Stored data entries
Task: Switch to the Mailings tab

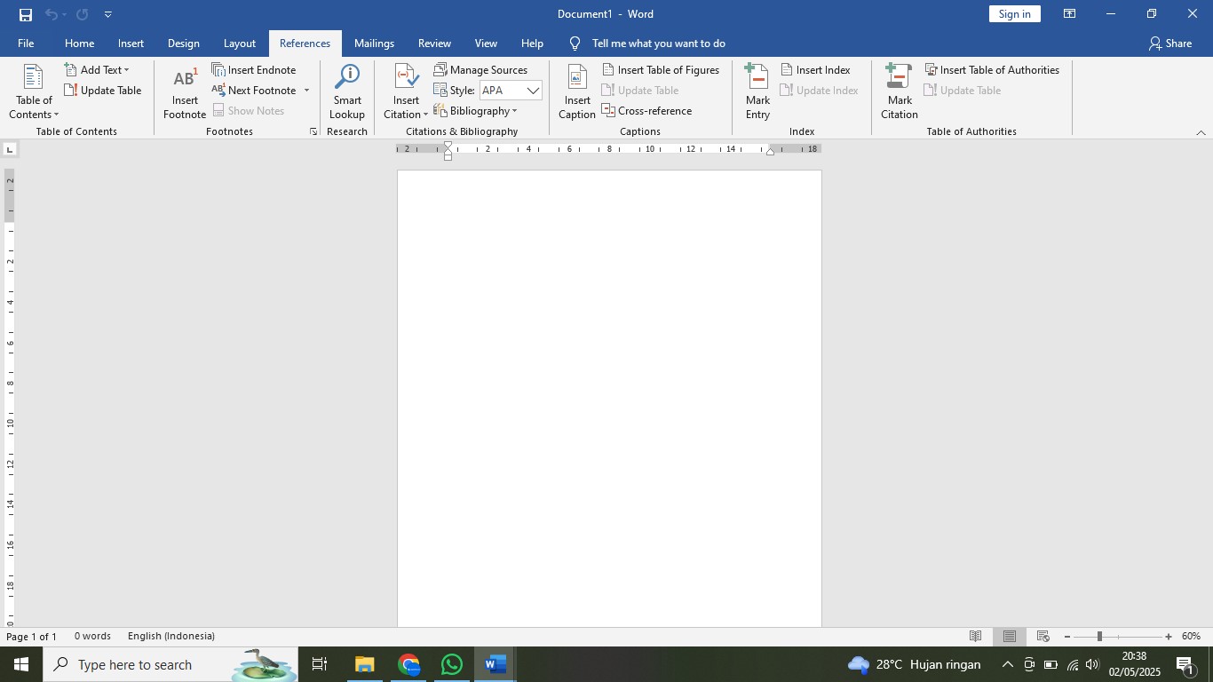Action: click(x=374, y=43)
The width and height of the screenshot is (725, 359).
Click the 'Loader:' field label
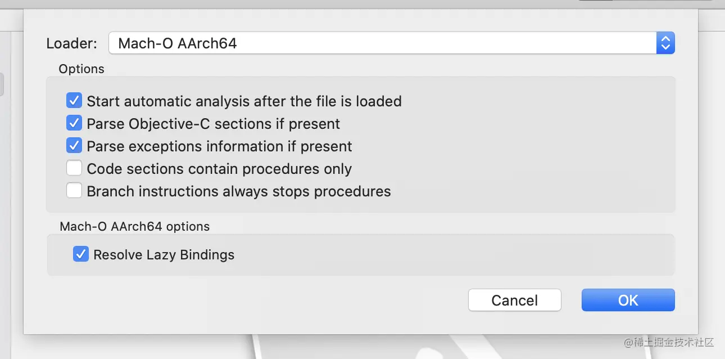click(71, 43)
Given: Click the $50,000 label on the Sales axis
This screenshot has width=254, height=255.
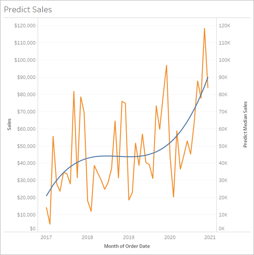Looking at the screenshot, I should [x=26, y=146].
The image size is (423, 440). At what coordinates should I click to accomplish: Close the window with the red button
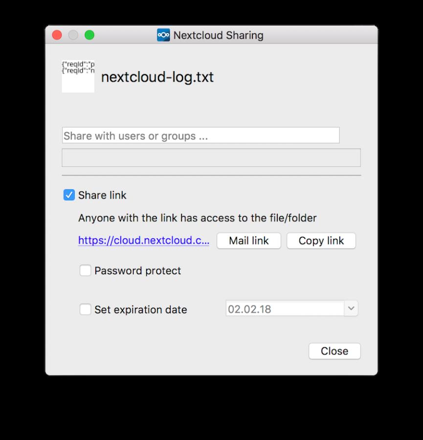tap(57, 35)
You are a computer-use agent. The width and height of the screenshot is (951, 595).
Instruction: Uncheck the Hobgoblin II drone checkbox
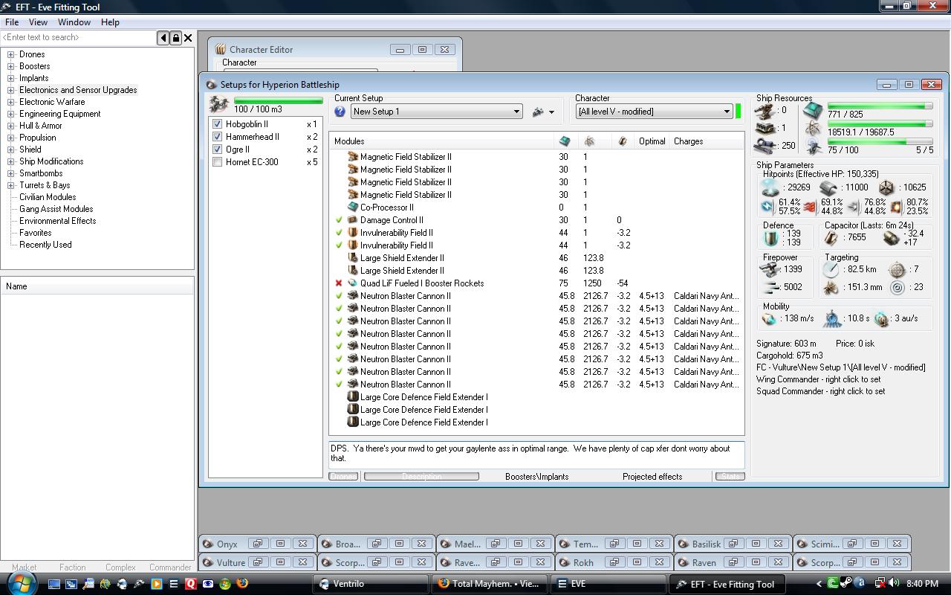[217, 124]
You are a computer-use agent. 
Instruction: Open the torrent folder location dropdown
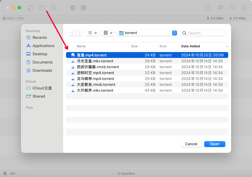[147, 33]
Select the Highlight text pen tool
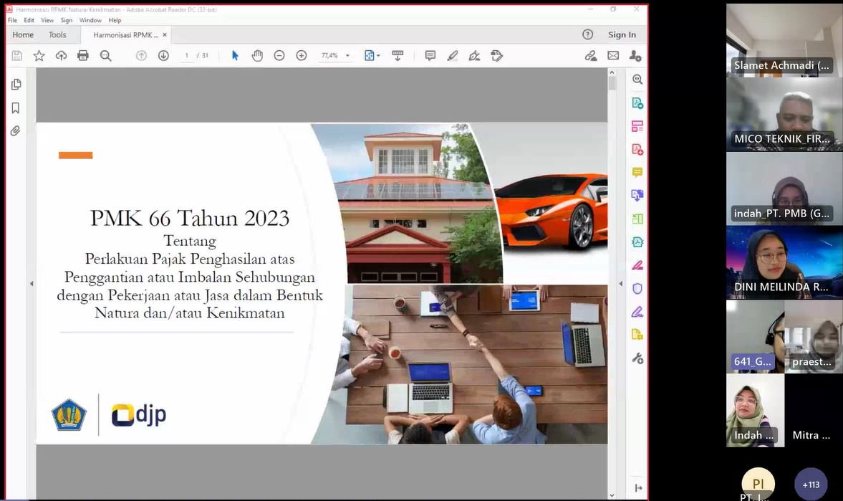 click(x=452, y=55)
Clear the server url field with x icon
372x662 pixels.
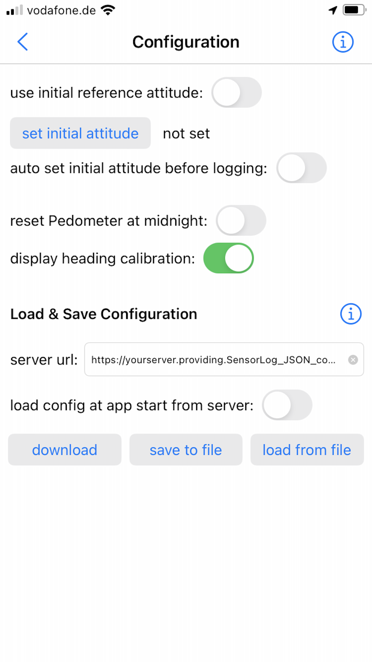[353, 360]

> Goal of the exercise: Give back every record exactly, dropping its pictures.

> Task result:
Task: Switch to the Mailings tab

Action: click(x=374, y=43)
The width and height of the screenshot is (725, 359).
Click the 'Loader:' field label
click(71, 43)
Given: Click the $50,000 label on the Sales axis
This screenshot has width=254, height=255.
Looking at the screenshot, I should [x=26, y=146].
The image size is (423, 440). At what coordinates should I click to accomplish: Close the window with the red button
tap(57, 35)
You are a computer-use agent. The width and height of the screenshot is (951, 595).
Instruction: Uncheck the Hobgoblin II drone checkbox
[217, 124]
You are a computer-use agent. 
Instruction: Open the torrent folder location dropdown
[147, 33]
Select the Highlight text pen tool
 click(x=452, y=55)
Clear the server url field with x icon
372x662 pixels.
[353, 360]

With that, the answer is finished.